WORK TO COMPLETE >> Down to the last line, reproduce the data below exactly.

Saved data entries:

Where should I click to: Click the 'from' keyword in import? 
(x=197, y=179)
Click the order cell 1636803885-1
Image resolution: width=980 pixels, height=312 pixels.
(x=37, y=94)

EXPECTED ANSWER >>
Where should I click to: Click the 'from' keyword in import? 
(x=197, y=179)
Click the order cell 1636803885-1
Image resolution: width=980 pixels, height=312 pixels.
(x=37, y=94)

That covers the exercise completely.